(Stored records)
______

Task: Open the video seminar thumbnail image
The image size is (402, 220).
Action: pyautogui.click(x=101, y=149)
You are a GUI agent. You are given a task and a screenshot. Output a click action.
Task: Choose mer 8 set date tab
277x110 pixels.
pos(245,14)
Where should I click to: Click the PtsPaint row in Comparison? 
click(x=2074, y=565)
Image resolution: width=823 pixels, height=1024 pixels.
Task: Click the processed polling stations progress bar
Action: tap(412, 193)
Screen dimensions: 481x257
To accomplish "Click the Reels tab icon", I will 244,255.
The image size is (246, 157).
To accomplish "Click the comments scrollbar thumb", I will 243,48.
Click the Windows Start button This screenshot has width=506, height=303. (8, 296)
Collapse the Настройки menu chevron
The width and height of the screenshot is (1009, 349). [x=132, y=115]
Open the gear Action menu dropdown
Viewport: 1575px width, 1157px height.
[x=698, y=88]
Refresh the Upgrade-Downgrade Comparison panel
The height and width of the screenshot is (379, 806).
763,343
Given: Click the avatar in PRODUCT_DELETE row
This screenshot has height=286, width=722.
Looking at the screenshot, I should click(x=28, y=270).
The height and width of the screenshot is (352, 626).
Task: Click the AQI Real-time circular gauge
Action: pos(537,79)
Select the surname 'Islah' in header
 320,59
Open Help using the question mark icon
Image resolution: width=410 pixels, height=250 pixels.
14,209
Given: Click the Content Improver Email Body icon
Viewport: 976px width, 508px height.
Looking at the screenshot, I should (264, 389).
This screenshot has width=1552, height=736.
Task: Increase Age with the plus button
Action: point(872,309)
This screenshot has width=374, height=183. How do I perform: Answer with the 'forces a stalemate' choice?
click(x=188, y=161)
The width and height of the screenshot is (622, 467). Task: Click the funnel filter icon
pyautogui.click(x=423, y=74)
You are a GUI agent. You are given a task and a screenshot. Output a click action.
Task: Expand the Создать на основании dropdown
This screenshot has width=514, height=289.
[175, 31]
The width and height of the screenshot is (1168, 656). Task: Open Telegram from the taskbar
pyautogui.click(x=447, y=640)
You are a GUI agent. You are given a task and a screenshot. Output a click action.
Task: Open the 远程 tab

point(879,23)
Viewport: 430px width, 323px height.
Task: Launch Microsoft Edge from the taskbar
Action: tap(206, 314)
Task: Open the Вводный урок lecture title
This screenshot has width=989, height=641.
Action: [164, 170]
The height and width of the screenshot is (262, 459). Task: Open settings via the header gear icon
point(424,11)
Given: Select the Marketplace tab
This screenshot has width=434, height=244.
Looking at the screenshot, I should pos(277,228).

______

> **Work order**: Set the data down again in full. Keep it exact.

> **Answer to the exercise**:
Task: Open the video seminar thumbnail image
The image size is (402, 220).
Action: pyautogui.click(x=101, y=149)
You are a GUI agent. You are given a task and a screenshot. Output a click action.
Task: Choose mer 8 set date tab
277x110 pixels.
pos(245,14)
Where should I click to: Click the PtsPaint row in Comparison? 
click(x=2074, y=565)
Image resolution: width=823 pixels, height=1024 pixels.
Task: Click the processed polling stations progress bar
Action: tap(412, 193)
Screen dimensions: 481x257
To accomplish "Click the Reels tab icon", I will 244,255.
The image size is (246, 157).
To accomplish "Click the comments scrollbar thumb", I will 243,48.
Click the Windows Start button This screenshot has width=506, height=303. (8, 296)
Collapse the Настройки menu chevron
The width and height of the screenshot is (1009, 349). [x=132, y=115]
Open the gear Action menu dropdown
Viewport: 1575px width, 1157px height.
[x=698, y=88]
Refresh the Upgrade-Downgrade Comparison panel
The height and width of the screenshot is (379, 806).
763,343
Given: Click the avatar in PRODUCT_DELETE row
This screenshot has height=286, width=722.
Looking at the screenshot, I should click(x=28, y=270).
The height and width of the screenshot is (352, 626).
Task: Click the AQI Real-time circular gauge
Action: pos(537,79)
Select the surname 'Islah' in header
 320,59
Open Help using the question mark icon
Image resolution: width=410 pixels, height=250 pixels.
14,209
Given: Click the Content Improver Email Body icon
Viewport: 976px width, 508px height.
Looking at the screenshot, I should (264, 389).
This screenshot has width=1552, height=736.
Task: Increase Age with the plus button
Action: point(872,309)
This screenshot has width=374, height=183. How do I perform: Answer with the 'forces a stalemate' choice?
click(x=188, y=161)
The width and height of the screenshot is (622, 467). Task: Click the funnel filter icon
pyautogui.click(x=423, y=74)
You are a GUI agent. You are given a task and a screenshot. Output a click action.
Task: Expand the Создать на основании dropdown
This screenshot has width=514, height=289.
[175, 31]
The width and height of the screenshot is (1168, 656). Task: Open Telegram from the taskbar
pyautogui.click(x=447, y=640)
You are a GUI agent. You are given a task and a screenshot. Output a click action.
Task: Open the 远程 tab

point(879,23)
Viewport: 430px width, 323px height.
Task: Launch Microsoft Edge from the taskbar
Action: tap(206, 314)
Task: Open the Вводный урок lecture title
This screenshot has width=989, height=641.
Action: [164, 170]
The height and width of the screenshot is (262, 459). Task: Open settings via the header gear icon
point(424,11)
Given: Select the Marketplace tab
This screenshot has width=434, height=244.
Looking at the screenshot, I should pos(277,228).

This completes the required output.